Келим не помнил того, что, умерев глубокой старухою в столичном городе

России, он родился в Сухуми, на Кавказе, младшим сыном в многодетной семье турка-месхетинца Рустама Келима. А теперь, словно озабоченной пропитанием чайке, ему предстояло рыскать по городскому асфальту — тоже как бы в поисках чего-то очень нужного для этой жизни. Не зная ни слова по-фински, он отправился искать дом по известному адресу и через полчаса уже встретился с человеком, который смог бы ему что-то рассказать об Урхо Тиммонене.

Финская строительная компания возводила высотную гостиницу в Москве, Келим работал на том же здании в кавказской бригаде, и однажды в ночную смену ему довелось увидеть, как светловолосый финн вдруг бросился в проем окна с девятого этажа, но не упал вниз, а плавно пролетел между домами и вскоре исчез в темноте ночи. С тех пор монтажника Урхо не было на стройке, и на вопрос, где он, финский прораб ответил Келиму, что молодой рабочий уехал домой, чтобы жениться на одной девушке, с которой был давно помолвлен.
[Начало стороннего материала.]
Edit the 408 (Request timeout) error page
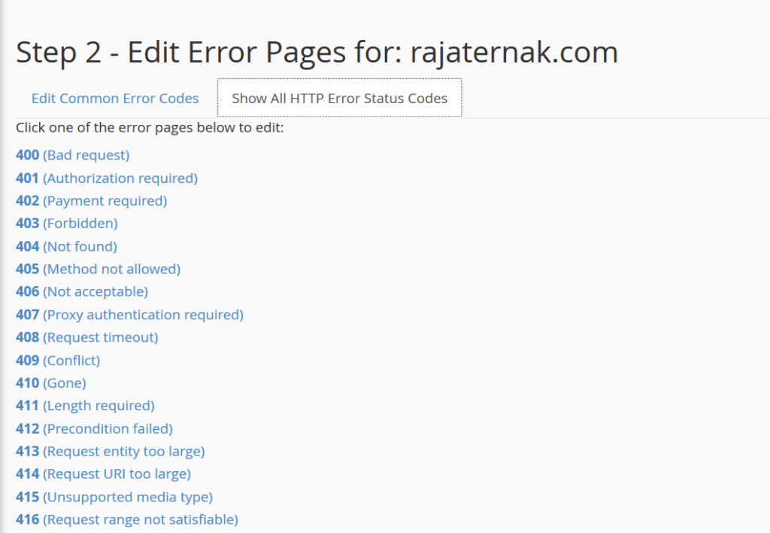 (x=86, y=337)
С рыжими концами курчавых волос, словно тронутых ржавчиной, Олли Тиммонен, старший брат улетевшего монтажника, ни слова не знал по-русски, но что-то мог с трудом вылопотать по-английски. Сморщив веснушчатый лобик над синими глазами, он напряженно вглядывался в лицо нежданному гостю и, когда понял, что тот спрашивает про Урхо, торопливо закивал и вдруг заплакал, по-мальчишески утирая глаза кулаком. Затем он посадил Келима в свою машину и повез его на кладбище, где показал могилу у края семейного участка: удивленно вытаращившись, с памятника младенческим взором уставился на Келима тот самый монтажник, который улетел со стройки.

Финский юноша успел-таки перелететь через границу и был найден мертвым у полотна железной дороги, следовавшей от Хельсинки к лапландскому Северу…

После посещения кладбища Келим вернулся в гостиницу и долго пролежал в постели, не в силах по-другому справиться с охватившим его вдруг беспокойством и чувством бескрайней тоски. Он пытался растворить в дреме горячее жжение сердца, но оно лишь беспрерывно теряло равновесие и, как бы в обмороке, тяжело падало в бездну.

В Финляндии ему было уже нечего делать, важный клиент был окончательно утерян, и он решил на следующий день лететь в Португалию. Но вечером к нему в гостиницу зашел брат монтажника и привел с собою одноногую девушку. Она была на костылях, которые вместе с ее целой ногою составляли три точки опоры, и безногая довольно проворно передвигалась, налегая подмышками на костыли, затем перебрасывая по воздуху тело вперед и четко ставя ступню перед собою.

Это была невеста погибшего Урхо, и его брат съездил за нею в соседний город, чтобы показать ей гостя из России, который знал парня в его московской бытности. Девушку звали Улла Паркконен, и она произнесла несколько слов по-русски. “Кариашо! Добри ден!” — весело улыбаясь, залпом выпалила она, держась на трех точках опоры перед Келимом. Она родилась на свет, меченная странным уродством: одна нога ее была только до колена, а на пальцах нежных и женственных рук вовсе не было ногтей. В прошлом веке ее прабабушка оказалась воплощением демона смерти, о чем теперь, в минуту встречи, не знали ни сам Келим, ни жизнерадостная, несмотря на свою беду, финская девушка.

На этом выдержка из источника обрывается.